> [Problem requirements]: Scan the entries for "person". Every line that holds it is to be copied.

════════════════

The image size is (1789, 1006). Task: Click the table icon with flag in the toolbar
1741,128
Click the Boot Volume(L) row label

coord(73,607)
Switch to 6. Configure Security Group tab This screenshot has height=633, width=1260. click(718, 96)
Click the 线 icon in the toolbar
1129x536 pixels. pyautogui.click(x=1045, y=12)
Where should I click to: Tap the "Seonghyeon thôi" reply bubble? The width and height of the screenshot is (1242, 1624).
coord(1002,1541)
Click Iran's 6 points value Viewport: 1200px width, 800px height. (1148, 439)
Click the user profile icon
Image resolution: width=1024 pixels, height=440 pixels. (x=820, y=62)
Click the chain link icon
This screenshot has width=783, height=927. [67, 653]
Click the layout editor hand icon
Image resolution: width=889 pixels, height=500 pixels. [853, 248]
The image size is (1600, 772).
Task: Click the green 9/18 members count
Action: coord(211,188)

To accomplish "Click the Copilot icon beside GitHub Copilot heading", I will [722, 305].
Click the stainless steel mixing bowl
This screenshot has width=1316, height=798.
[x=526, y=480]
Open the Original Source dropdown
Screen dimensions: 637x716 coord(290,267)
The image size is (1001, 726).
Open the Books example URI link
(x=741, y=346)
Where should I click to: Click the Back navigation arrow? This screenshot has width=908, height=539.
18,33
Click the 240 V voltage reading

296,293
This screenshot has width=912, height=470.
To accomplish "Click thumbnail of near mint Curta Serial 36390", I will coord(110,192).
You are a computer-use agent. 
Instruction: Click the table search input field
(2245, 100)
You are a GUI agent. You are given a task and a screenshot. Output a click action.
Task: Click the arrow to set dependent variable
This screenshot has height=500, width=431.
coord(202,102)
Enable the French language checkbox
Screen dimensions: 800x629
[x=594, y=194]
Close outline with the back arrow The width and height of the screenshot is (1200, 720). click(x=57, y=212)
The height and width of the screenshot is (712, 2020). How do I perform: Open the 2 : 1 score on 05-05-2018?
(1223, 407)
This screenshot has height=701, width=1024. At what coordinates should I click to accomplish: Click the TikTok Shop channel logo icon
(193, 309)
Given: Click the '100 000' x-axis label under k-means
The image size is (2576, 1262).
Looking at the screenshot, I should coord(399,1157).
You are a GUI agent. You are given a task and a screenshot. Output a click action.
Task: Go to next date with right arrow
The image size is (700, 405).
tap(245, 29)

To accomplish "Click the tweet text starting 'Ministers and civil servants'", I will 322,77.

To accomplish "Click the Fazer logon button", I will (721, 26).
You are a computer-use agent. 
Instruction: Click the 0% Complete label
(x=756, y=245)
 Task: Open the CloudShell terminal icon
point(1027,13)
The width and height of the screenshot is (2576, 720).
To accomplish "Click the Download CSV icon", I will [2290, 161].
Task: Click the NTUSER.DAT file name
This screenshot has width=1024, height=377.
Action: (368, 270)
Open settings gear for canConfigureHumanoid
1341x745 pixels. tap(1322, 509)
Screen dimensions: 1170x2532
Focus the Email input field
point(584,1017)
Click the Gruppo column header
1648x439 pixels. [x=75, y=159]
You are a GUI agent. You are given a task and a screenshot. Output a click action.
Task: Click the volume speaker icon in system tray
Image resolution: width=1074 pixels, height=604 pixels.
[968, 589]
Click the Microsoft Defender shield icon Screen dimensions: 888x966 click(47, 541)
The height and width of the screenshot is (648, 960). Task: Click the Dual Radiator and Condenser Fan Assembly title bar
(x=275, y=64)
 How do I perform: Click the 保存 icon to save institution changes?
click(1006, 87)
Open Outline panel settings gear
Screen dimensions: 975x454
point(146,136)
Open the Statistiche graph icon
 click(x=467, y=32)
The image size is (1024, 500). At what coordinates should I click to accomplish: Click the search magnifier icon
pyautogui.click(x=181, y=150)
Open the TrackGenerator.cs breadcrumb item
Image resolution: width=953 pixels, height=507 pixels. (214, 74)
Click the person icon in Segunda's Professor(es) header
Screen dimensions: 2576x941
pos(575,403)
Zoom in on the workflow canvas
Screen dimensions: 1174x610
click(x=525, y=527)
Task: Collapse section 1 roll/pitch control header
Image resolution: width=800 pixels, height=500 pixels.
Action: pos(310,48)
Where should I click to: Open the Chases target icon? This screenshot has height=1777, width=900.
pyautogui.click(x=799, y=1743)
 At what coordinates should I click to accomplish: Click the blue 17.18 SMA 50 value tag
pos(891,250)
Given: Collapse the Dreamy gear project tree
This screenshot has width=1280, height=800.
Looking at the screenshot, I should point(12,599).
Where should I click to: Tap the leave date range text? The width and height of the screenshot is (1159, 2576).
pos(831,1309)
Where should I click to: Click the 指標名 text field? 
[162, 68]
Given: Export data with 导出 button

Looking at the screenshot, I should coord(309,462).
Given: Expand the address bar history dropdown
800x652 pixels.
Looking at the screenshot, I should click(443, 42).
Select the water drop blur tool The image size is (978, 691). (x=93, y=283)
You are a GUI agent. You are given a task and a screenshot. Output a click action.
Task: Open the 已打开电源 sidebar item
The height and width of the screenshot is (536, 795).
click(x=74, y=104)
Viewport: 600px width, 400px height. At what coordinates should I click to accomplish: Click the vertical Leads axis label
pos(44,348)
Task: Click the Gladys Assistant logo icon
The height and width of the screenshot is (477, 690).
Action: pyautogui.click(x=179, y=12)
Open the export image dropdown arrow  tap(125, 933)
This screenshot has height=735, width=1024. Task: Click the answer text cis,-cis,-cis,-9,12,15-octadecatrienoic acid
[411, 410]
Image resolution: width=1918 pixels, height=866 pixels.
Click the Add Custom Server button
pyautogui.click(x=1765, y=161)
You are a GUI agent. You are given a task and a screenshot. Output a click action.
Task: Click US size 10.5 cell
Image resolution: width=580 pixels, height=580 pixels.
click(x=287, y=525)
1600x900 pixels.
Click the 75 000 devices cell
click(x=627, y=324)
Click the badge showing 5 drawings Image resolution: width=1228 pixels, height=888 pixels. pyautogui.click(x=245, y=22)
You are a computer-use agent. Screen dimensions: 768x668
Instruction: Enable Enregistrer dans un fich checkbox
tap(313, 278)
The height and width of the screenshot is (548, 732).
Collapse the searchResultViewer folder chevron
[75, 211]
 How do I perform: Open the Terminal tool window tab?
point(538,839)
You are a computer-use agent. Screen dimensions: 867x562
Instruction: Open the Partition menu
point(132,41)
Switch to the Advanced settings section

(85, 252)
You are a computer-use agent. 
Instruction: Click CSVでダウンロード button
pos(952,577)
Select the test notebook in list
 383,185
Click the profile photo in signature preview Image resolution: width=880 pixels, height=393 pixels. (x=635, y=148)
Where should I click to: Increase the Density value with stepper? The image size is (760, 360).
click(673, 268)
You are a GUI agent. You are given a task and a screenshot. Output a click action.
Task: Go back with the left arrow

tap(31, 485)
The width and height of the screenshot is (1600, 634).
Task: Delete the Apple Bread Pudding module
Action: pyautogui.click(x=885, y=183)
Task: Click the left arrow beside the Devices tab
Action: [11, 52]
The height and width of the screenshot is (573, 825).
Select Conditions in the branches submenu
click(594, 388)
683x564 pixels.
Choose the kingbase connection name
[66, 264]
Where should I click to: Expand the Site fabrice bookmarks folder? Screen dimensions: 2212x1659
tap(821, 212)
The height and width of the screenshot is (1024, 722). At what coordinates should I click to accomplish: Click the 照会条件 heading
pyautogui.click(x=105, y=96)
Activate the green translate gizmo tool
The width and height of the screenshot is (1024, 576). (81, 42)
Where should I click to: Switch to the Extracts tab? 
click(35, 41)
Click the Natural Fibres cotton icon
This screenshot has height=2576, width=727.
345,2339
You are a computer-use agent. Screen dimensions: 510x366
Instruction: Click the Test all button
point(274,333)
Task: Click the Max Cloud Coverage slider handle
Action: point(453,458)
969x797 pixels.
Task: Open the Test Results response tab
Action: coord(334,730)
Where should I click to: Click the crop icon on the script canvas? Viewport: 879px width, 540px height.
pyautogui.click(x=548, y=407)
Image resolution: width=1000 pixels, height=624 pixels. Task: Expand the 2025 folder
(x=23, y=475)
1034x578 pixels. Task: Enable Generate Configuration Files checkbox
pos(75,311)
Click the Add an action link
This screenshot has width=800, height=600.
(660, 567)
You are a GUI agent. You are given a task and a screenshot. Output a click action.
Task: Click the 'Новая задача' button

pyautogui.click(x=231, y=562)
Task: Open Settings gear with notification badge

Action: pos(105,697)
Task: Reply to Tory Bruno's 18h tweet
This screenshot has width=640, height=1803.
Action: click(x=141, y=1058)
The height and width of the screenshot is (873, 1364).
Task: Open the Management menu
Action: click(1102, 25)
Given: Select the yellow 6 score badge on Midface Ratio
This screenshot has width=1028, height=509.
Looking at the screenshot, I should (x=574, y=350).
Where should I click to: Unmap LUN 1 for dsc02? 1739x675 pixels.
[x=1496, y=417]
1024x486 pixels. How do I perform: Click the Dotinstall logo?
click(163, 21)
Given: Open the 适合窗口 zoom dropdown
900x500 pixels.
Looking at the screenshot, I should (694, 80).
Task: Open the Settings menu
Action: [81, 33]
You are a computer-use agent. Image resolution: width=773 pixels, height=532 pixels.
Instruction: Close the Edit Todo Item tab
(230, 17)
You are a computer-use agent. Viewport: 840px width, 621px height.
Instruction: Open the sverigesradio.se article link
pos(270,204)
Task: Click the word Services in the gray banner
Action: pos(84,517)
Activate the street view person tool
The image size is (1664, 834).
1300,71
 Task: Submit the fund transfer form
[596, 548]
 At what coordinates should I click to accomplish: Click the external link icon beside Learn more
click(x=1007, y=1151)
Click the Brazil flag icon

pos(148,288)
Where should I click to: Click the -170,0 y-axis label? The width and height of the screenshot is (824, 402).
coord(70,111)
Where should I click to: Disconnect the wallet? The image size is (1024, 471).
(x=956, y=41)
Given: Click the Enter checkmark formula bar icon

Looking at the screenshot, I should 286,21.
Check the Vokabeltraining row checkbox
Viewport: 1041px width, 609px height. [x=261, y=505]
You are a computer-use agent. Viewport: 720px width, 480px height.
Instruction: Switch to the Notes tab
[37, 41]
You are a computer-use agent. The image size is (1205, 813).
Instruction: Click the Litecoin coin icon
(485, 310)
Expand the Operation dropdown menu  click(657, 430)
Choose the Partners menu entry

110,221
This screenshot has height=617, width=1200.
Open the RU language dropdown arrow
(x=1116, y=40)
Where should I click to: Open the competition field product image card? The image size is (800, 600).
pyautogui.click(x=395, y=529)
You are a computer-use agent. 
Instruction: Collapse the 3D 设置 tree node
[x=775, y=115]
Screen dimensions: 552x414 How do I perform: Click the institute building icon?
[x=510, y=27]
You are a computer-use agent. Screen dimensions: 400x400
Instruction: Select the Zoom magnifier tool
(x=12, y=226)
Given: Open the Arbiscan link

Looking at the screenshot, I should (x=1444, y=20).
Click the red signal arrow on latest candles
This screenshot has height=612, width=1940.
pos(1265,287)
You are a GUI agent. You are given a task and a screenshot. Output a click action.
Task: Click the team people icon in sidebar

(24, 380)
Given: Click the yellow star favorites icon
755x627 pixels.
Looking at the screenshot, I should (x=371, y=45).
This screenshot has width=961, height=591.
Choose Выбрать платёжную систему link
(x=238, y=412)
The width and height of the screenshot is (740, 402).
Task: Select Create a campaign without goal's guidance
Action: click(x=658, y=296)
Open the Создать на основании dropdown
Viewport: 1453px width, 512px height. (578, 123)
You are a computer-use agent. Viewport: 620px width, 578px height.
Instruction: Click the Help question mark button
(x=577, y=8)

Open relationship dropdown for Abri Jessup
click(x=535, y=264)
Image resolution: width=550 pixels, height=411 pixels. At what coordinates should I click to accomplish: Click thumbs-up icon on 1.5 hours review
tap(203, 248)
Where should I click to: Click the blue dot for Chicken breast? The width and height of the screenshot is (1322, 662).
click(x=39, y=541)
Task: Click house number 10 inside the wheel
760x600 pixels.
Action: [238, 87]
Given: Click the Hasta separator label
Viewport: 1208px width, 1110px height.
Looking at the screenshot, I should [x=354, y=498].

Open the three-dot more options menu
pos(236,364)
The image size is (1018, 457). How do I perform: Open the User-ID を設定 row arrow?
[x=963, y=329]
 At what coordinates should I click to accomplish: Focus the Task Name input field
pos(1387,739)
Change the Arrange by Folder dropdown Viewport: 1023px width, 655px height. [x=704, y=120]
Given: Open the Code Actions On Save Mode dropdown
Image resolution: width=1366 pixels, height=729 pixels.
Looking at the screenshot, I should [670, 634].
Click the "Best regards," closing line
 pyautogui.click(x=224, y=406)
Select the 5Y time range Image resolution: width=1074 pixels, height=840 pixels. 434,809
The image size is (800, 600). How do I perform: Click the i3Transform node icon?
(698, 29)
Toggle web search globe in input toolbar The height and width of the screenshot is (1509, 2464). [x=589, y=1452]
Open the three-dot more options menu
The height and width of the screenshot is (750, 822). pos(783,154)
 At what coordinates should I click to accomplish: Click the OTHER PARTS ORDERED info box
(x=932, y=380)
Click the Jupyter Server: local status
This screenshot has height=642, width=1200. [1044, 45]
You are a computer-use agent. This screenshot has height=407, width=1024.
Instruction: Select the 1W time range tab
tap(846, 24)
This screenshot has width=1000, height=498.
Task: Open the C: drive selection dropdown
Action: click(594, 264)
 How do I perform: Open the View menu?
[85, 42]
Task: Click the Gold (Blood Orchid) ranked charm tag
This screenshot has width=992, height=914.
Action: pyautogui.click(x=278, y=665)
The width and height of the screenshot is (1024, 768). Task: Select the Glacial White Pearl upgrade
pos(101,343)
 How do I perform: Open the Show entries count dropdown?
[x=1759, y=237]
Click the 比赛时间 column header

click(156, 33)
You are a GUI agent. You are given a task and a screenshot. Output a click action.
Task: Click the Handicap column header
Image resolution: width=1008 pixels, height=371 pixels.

════════════════

> [Final answer]:
Click the person icon in Segunda's Professor(es) header
Activate the street view person tool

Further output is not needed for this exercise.